** TASK INSTRUCTIONS **
a: Using the report on Toronto-area commercial real estate investment, answer these:
(i) What did total investments reach in the first half of 2019?
(ii) What did the Atrium on Bay sell for?
(iii) How many residential units does the Dufferin Mall application include?
b: Reproduce the part of the report on Toronto-area commercial real estate investment between "The office and" and "of the core.", inclusive.
c: For each statement, decide whether the report on Toronto-area commercial real estate investment supports it. Answer yes or no and quote the words that settle it.
(i) The office vacancy rate in Downtown Toronto was 3.1% in the second quarter.
(ii) Vandyk Group of Companies bought the 129 acre site in Ajax.
(iii) The ICI land sector rose compared to the same quarter last year.

** SUPPLIED PASSAGE **
══════════

TORONTO – Altus Group, a leading provider of software, data solutions and independent advisory services to the commercial real estate industry, today announced the second quarter of 2019 results for commercial real estate investment in the Greater Toronto Area (GTA). Total investments for the first half of 2019 reached $10 billion, down 13% compared to the $11.4 billion registered in the first half of 2018. After five straight quarterly declines, total investments were up 43% compared to first quarter 2019, with strong momentum heading into the second half of 2019.

 
GTA Property Transactions – All Sectors by Quarter 
Second quarter transactions managed to record the fourth highest quarterly investment totals ever after five consecutive quarterly declines. Confidence in the GTA market remains high as investors continue to view the GTA as a stable and attractive market, which provides a strong potential for higher returns. Re-development sites remain a driving force as it accounted for nearly 38% of all investments.

The office and residential land sector lead all asset classes this quarter, each representing about 20% of the $5.8 billion total. The largest transaction seen this quarter was the $640 million sale of Atrium on Bay, a one million square foot office property located in the heart of downtown Toronto. Pent up demand and low office vacancy rates, 3.1% in Downtown Toronto and 6.8% in the GTA for the second quarter, have resulted in growing demand for office space in submarkets just outside of the core.

Q2 2019 GTA Property Transactions – Total $ Volume by Sector 
 
 
The land sectors collectively accounted for $2.2 billion, which represents a 20% increase compared to the previous quarter, but a 25% decrease compared to the same period last year. The ICI land sector was up 69% compared to the previous quarter and registering $701 million in transactions, but down 47% compared to the same quarter last year. A notable ICI land acquisition this quarter was a 129 acre site located in Ajax which was purchased by Crestpoint Real Estate Investments Ltd. for a total consideration of $72,975,500. As reported by Altus Group’s Q2 2019 Investment Trends Survey, respondents had a positive outlook with regards to industrial land in the GTA market.

Future high density re-development sites comprised nearly 60% of the $1.1 billion recorded in the residential land sector this quarter, with the largest sale being 39 Newcastle Street located in Etobicoke. This 2 acre parcel, which was acquired by Vandyk Group of Companies for $90 million, is ideally situated within a short walk to the Mimico GO station. As housing demand persists due to the rapid population growth in the GTA, residential re-development projects will continue to be in the forefront. Investors continue to look at options to re-position and maximize their returns through the intensification of excess lands existing on current assets. This example is evident in recent development applications submitted on two prominent shopping malls in the City of Toronto, Sherway Gardens and Dufferin Mall. The application for Sherway Gardens in Etobicoke would see an infill development of the existing parking lot with eight new mixed-use buildings containing residential, retail, office and hotel uses, adding approximately 3.2 million square feet of space. The application for Dufferin Mall seeks to re-develop the northern portion of the site for purpose built rental towers containing 1,135 residential units and retail space which would provide an additional 1.1 million square feet of space to the asset.

══════════

** SUPPLIED MATERIAL **

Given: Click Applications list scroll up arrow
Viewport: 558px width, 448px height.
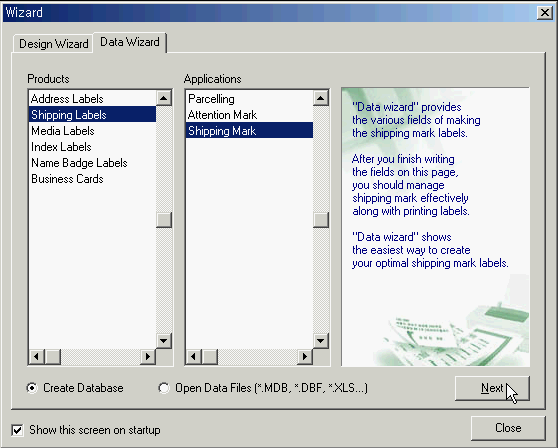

══════════

** RESULTS BY TASK **
a:
(i) $10 billion
(ii) $640 million
(iii) 1,135

b:
The office and residential land sector lead all asset classes this quarter, each representing about 20% of the $5.8 billion total. The largest transaction seen this quarter was the $640 million sale of Atrium on Bay, a one million square foot office property located in the heart of downtown Toronto. Pent up demand and low office vacancy rates, 3.1% in Downtown Toronto and 6.8% in the GTA for the second quarter, have resulted in growing demand for office space in submarkets just outside of the core.

c:
(i) Yes: "3.1% in Downtown Toronto"
(ii) No: "purchased by Crestpoint Real Estate Investments Ltd."
(iii) No: "down 47% compared to the same quarter last year"